I love our leadership.
I love our calling as women.
And mostly I loved the fact that we have been righteous enough to get some marching orders. These meetings are usually really wonderful but I, sometimes, walk away feeling kind of patted on the head. They tell us that we're wonderful and that they love us and that we're doing a wonderful job and what we do doesn't go unnoticed and I bet a lot of us really need to hear that. If not they probably wouldn't have said it. But I sometimes feel like I failed a little too because I never felt very instructed, just praised. I don't know if its my manic tasky nature but it always felt like more of a spiritual bubble bath than a work out. And I expect a training session at General meetings - ya know?
But not this last time. Its probably just a case of me cleaning out the wax from my own ears but I really felt praised and inspired and instructed.
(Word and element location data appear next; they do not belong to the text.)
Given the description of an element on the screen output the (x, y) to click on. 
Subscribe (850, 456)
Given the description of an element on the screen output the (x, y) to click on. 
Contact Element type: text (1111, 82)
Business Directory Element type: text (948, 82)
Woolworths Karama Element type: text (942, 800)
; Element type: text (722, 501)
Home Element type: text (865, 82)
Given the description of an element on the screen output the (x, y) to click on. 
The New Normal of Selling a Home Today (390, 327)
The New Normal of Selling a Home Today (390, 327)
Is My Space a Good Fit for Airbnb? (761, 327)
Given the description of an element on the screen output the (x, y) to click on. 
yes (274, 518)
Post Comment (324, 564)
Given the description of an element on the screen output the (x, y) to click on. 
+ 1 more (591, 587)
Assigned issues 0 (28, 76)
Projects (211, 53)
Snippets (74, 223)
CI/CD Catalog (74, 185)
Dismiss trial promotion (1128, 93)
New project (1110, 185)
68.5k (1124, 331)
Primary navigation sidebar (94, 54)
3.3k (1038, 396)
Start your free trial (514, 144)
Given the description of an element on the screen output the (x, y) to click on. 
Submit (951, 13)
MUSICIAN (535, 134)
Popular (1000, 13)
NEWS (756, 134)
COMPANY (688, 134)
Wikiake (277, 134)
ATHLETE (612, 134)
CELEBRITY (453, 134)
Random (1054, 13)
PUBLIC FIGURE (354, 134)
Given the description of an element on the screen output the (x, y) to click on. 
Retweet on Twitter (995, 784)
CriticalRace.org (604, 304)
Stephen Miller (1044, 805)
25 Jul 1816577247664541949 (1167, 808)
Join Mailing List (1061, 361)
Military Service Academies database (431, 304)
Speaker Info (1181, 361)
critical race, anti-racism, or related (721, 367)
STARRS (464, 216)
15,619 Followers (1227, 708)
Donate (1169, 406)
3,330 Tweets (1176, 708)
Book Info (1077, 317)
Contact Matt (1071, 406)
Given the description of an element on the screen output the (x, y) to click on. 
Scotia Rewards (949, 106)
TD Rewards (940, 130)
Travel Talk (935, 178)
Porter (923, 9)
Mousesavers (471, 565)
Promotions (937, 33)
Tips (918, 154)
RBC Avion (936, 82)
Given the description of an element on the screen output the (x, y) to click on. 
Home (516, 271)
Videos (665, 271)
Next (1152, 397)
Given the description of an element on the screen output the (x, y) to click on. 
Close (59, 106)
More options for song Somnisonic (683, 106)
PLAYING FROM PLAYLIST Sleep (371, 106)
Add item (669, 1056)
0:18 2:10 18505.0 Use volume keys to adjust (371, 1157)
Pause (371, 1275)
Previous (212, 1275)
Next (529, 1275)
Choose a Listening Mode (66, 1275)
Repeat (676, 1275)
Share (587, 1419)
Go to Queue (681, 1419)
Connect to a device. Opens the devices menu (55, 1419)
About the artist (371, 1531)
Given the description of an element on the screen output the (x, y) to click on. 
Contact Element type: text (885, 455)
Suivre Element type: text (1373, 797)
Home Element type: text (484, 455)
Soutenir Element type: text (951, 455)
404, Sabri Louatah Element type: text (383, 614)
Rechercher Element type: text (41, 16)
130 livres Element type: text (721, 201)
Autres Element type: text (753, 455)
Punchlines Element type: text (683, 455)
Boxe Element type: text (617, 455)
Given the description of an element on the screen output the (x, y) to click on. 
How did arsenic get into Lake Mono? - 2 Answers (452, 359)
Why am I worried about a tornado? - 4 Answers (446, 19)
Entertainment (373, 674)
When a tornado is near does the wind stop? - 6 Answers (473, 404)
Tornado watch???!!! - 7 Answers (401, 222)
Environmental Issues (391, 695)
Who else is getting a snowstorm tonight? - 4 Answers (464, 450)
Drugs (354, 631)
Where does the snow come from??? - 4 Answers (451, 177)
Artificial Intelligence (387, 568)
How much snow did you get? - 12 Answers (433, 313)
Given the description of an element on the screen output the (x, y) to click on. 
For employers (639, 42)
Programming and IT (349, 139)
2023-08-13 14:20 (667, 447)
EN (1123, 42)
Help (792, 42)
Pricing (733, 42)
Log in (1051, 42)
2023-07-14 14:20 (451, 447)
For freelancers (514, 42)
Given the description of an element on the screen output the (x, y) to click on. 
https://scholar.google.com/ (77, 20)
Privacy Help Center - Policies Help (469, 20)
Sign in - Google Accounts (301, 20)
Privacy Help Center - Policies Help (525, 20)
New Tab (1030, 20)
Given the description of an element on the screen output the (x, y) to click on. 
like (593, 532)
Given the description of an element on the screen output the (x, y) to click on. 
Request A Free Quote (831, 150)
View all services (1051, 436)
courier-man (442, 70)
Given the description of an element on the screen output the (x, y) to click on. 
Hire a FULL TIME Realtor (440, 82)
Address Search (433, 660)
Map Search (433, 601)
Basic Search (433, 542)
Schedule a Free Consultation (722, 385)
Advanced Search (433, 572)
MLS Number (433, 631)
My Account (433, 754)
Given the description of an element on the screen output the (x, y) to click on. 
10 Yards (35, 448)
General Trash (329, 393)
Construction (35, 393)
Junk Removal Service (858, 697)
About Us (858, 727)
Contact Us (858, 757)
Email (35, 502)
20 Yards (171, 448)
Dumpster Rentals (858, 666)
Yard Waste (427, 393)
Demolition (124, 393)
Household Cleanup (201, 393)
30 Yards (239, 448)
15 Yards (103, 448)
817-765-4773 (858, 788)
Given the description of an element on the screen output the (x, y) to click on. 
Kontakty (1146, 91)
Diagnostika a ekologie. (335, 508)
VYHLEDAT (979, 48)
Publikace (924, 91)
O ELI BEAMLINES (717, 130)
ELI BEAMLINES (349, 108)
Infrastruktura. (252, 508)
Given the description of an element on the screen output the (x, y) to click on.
Sister Beck and her councillors are so marvelous. I tear up just thinking about them and their tender, intensely feminine strength and their charge and belief in us to become not just members of The Church but Defenders of it. Schooled, learned, tried and passionate defenders of marriage and family and the home by means of being scholars of the doctrines of Jesus Christ and being unmoved in our testimonies. Not because we can do hospital bed corners in 10 seconds flat. Not because we're canning machines. Not because we've quilted enough blankets to build a bridge between Salt Lake and Nigeria. No - that is all secondary to our studied out personal findings of the scriptures and our relationship with the Lord. I love it.
And what more important things can we be called to take proverbial arms up for? What is it that we're programmed to do above all else? And to do it as Women of God and with His blessing and power. I can't say it enough -
Its a marvelous thing to be a woman.
And its a beautiful thing to be a Woman of God.